▶ 課題の説明
出典文書の一部を、「人の言葉はもみがらのように吹」という語句を含む箇所から書き起こし、「平を云うことはないであろう。」の語句で終えて、一字も変えずに転記してください。

▶ 出典文書
人の言葉はもみがらのように吹き飛ばされるであろう。だが、イエスのことばは堅く立つに違いない。主は、ご自分の冠に填めこまれた宝石の精粋の1つである、ご自分の真実を汚そうとはされないからである。

 私は、あなたがこの思想をひとり静かに思い巡らしてほしいと思う。イエスはご自分が語られたすべてのことを覚えておられる。私たちの心が忘れないようにしよう。主のもとに、その契約の証書と、恵み深い約束の数々をもって行くがいい。主はご自分の署名を認めてくださるであろう。ご自分の約束を最後まで尊び、主に信を置いた者は誰ひとり主が誇大に語ったと不平を云うことはないであろう。

▶ 記録情報
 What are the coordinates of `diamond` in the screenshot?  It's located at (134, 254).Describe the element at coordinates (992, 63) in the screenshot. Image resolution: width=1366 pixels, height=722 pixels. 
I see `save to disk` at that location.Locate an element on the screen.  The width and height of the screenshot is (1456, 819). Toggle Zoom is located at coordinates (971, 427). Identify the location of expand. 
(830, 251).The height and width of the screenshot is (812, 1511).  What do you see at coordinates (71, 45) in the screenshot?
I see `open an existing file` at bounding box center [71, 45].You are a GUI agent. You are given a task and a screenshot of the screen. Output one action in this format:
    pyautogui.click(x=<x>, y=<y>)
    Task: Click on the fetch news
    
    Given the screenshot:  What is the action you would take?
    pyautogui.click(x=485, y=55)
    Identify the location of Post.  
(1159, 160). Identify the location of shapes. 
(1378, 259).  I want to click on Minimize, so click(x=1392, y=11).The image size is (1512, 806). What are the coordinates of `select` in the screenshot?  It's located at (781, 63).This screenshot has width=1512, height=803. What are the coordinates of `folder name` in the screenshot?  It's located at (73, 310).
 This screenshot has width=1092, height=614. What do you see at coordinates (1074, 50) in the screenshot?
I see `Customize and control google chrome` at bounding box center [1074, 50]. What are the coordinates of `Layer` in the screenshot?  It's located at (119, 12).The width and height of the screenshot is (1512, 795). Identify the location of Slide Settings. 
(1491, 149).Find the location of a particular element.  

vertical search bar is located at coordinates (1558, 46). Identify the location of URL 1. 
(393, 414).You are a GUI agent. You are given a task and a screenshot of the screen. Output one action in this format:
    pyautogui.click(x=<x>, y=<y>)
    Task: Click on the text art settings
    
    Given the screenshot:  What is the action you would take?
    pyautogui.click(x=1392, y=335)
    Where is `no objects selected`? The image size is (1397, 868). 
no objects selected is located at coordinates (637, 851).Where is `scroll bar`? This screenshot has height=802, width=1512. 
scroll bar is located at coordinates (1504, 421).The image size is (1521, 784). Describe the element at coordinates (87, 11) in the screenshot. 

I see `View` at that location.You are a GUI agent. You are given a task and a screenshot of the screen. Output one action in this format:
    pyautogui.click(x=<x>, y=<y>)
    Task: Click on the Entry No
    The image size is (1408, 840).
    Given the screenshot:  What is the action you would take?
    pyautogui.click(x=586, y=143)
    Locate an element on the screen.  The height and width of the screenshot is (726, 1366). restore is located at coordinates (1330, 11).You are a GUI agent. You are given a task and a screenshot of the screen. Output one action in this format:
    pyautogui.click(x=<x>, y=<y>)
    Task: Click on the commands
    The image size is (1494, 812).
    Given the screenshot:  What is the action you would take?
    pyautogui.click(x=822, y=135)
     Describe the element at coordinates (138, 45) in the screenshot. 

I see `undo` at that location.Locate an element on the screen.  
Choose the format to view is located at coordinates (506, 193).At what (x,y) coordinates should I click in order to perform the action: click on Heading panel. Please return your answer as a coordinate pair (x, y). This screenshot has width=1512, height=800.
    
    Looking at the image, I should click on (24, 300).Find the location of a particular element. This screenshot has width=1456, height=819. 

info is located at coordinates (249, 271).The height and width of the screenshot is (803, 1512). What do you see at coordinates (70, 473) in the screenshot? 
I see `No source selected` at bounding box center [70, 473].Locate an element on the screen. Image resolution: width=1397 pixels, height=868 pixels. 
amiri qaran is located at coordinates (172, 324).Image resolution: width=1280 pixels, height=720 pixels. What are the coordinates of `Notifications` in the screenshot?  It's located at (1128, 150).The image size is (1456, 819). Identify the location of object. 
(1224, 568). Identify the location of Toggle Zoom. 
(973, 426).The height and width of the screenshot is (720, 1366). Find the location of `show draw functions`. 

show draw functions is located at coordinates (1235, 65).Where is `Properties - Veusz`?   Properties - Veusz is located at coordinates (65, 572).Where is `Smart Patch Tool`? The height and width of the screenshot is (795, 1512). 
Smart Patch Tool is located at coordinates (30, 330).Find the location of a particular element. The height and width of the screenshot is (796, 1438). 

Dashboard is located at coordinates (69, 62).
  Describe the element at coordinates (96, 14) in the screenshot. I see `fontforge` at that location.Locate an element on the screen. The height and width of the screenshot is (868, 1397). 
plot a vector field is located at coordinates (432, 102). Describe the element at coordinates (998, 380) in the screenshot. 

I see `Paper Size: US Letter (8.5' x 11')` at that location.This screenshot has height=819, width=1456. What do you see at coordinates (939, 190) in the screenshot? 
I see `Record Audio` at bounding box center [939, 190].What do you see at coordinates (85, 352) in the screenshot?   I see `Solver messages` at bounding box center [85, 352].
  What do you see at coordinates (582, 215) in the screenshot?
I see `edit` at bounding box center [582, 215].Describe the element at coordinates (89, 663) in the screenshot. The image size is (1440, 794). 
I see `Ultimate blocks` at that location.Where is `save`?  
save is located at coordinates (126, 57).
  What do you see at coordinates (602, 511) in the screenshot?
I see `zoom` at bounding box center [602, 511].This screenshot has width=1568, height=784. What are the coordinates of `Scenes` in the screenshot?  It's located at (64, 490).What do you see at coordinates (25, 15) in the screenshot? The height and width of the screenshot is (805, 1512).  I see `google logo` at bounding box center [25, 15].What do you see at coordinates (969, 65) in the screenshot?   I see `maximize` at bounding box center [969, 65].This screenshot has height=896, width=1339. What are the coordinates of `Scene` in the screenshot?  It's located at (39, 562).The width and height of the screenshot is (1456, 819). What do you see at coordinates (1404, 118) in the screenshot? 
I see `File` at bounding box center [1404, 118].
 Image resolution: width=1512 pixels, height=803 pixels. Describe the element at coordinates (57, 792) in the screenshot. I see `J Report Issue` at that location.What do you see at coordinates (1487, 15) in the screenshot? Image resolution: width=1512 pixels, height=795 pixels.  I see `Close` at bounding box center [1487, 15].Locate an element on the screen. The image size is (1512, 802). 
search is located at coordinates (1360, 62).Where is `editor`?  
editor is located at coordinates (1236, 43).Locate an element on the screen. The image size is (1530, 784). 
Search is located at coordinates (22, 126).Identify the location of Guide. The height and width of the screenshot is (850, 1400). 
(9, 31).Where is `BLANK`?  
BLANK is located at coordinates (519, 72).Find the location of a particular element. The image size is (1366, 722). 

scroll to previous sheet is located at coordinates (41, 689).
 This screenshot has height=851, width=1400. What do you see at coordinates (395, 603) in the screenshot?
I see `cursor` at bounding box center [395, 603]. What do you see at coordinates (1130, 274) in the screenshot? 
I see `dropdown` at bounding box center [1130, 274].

▶ 回答
人の言葉はもみがらのように吹き飛ばされるであろう。だが、イエスのことばは堅く立つに違いない。主は、ご自分の冠に填めこまれた宝石の精粋の1つである、ご自分の真実を汚そうとはされないからである。

 私は、あなたがこの思想をひとり静かに思い巡らしてほしいと思う。イエスはご自分が語られたすべてのことを覚えておられる。私たちの心が忘れないようにしよう。主のもとに、その契約の証書と、恵み深い約束の数々をもって行くがいい。主はご自分の署名を認めてくださるであろう。ご自分の約束を最後まで尊び、主に信を置いた者は誰ひとり主が誇大に語ったと不平を云うことはないであろう。